Only one stretch of the listing below is wanted. Begin at the line that has "Details [tab] (119, 1236)", stop after the line that has "Cookie-Einstellungen (86, 1308)", and repeat every line in between exactly.

▶ _TASK DATA_:

=-=-=-=-=

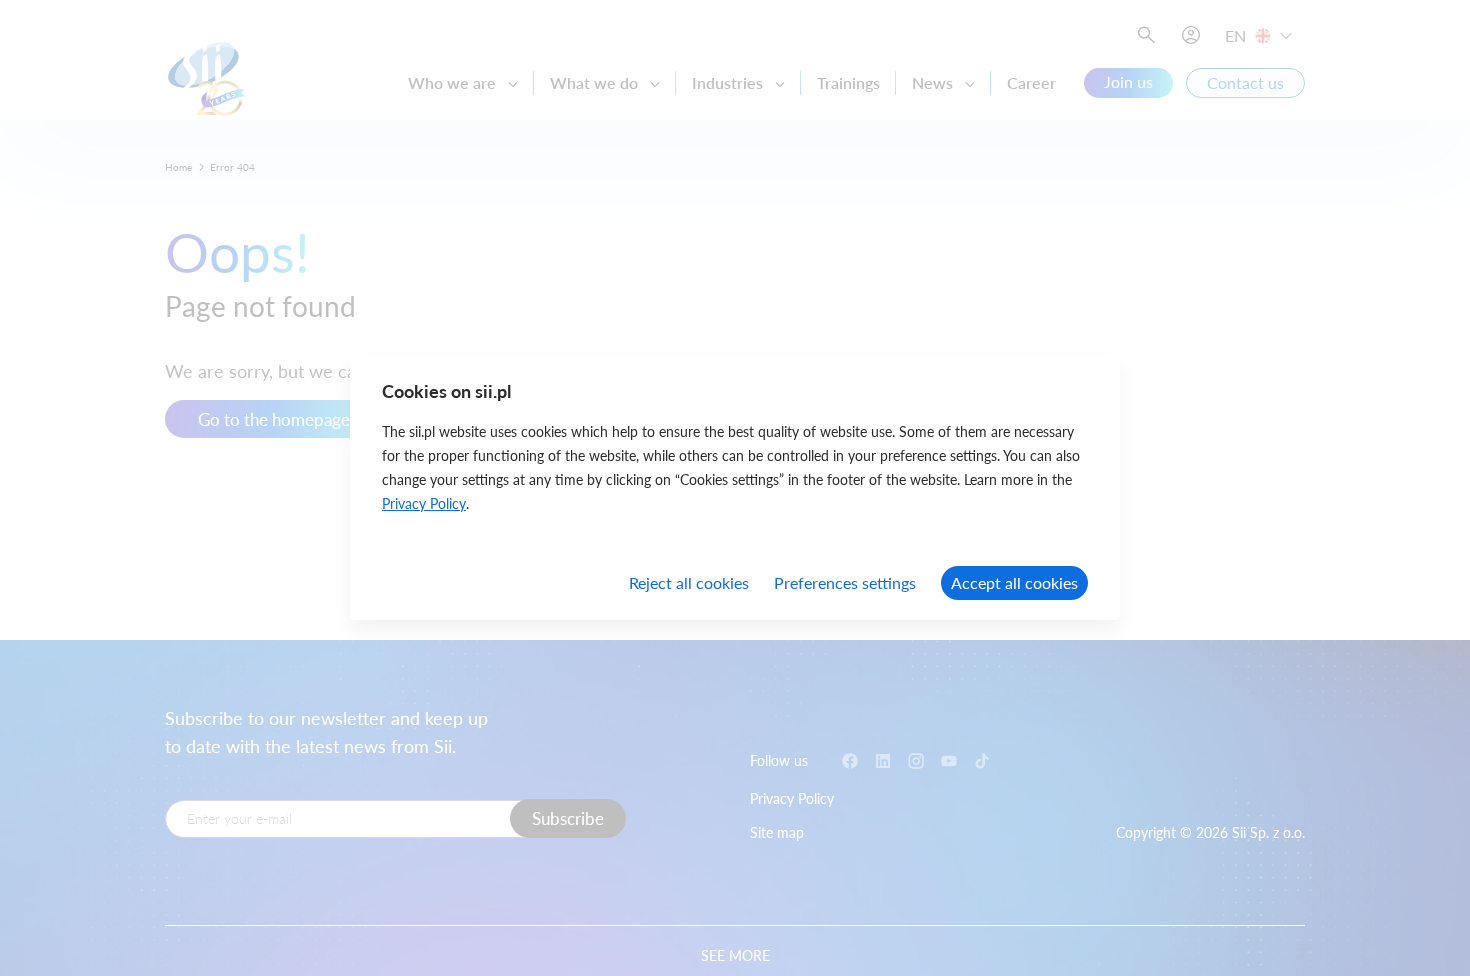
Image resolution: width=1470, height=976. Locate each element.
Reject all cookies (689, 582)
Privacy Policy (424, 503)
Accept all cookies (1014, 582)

=-=-=-=-=

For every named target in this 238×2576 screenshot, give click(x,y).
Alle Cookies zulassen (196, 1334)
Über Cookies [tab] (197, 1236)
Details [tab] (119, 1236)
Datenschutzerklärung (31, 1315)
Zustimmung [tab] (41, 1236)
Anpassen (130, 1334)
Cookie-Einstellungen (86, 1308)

=-=-=-=-=

▶ _TASK OUTPUT_:
Details [tab] (119, 1236)
Datenschutzerklärung (31, 1315)
Zustimmung [tab] (41, 1236)
Anpassen (130, 1334)
Cookie-Einstellungen (86, 1308)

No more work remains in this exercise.